> _Task goal_
Reproduce each of the following records word for word, keeping every line in its original order.

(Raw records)
● ● ● ● ● ● ●
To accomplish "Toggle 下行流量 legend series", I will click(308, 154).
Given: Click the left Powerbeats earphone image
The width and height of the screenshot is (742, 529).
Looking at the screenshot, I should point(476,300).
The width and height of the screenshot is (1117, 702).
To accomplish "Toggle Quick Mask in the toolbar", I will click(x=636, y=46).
● ● ● ● ● ● ●
> _Solved problem_
To accomplish "Toggle 下行流量 legend series", I will click(308, 154).
Given: Click the left Powerbeats earphone image
The width and height of the screenshot is (742, 529).
Looking at the screenshot, I should point(476,300).
The width and height of the screenshot is (1117, 702).
To accomplish "Toggle Quick Mask in the toolbar", I will click(x=636, y=46).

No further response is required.